Player Builds
Toolbox is already capable of generating C# projects for use in development, and this is already in use for Socially Distant. But....you don't want to ship the editor build of your game!
Challenge: I'm strict about assets
We can't ship source assets. That is, if I bring in ritchie.png as a texture, I don't want the game decoding the PNG file when I publish. Assets should be stored in engine-native formats so we can just deserialize and go. We're not an engine unless we can't go vroom vroom.
Challenge: Scriptable builds
I want to be able to script parts of the player build. To be able to package the game with or without Steam support, to be able to control preprocessor defines, run validations, whatever I happen to need to do.
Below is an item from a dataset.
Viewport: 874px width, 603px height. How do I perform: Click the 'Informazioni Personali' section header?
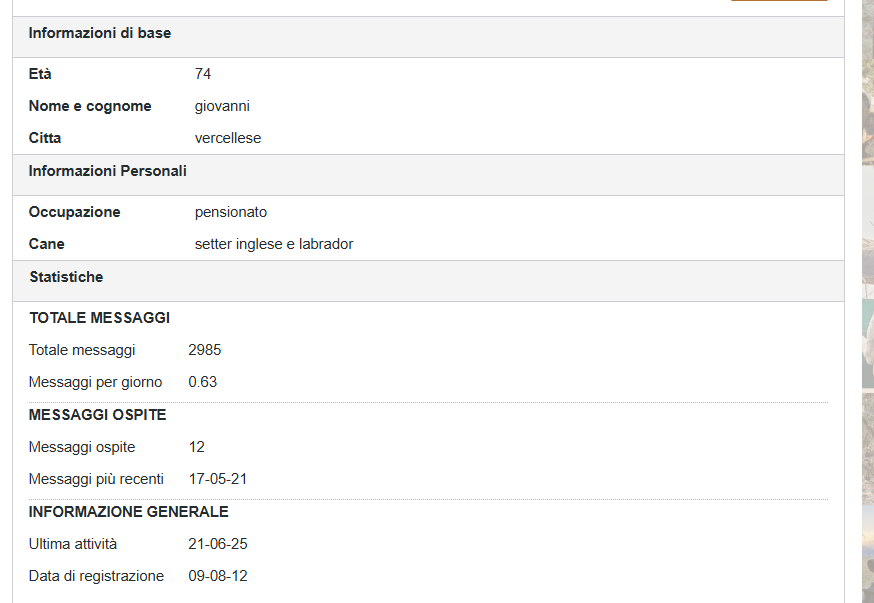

Ideally, in C#, with access to engine APIs.
Challenge: Demo Players
While I don't want to ship source assets alongside a published build of a game, there are times where I just want to boot the game under a debugger without having to use the editor. Maybe I want to play the game as a player would experience it, just with the added convenience of being able to also edit or debug things. I'd personally use this when writing or recording devlogs.
A demo player could be achieved by doing the usual editor codegen for compiling a game, compiling the resulting project, and launching the editor in demo mode. It already knows how to bootstrap the game, since it needs to do so during editing anyway. This could be integrated into IDEs by launching demo mode via CLI arguments, via the IDE's debug configurations.
Another use case would be for creating sample projects with Toolbox. A.K.A, actual demos of the engine. If you just want to see the thing work, you clone the repo and tell Toolbox to run it. Just like dotnet run.
What needs to happen?
- User instructs Toolbox to publish a project.
- By command-line (CI/CD would do this)
- By GUI (humans do this)
- The user is asked "where do you want the project to be published?"
- If no existing publish settings are configured for the project, the user has to set them. Either by CLI arguments or by GUI.
- The game is compiled to a temporary directory. This is compile pass 1.
- The pass 1 build is used to import and process the game's source assets. They are then indexed inside and written to package files.
- Once we know where the boot scene was imaged into, we generate a player project that loads the package file and loads the scene.
- The game's source code should then be compiled as part of this player build, as a .NET
publishtask. This is compile pass 2. - The compiled game can now optionally launch.
What could go wrong?
We should try to catch potential "shit we're gonna crash" issues inside assets. If it can't be imported into the editor successfully then it shouldn't go in the build and the build should be considered bad.
If the code can't compile without editor APIs, then this is a problem the maintainer must fix. We should set a preprocessor define when building projects for the editor.
Some libraries included in the project are only there for editing, and should be able to be stripped. That'll also cause compilation issues in poorly-maintained projects.
We need to be able to handle not having a boot scene. That's an error condition, though.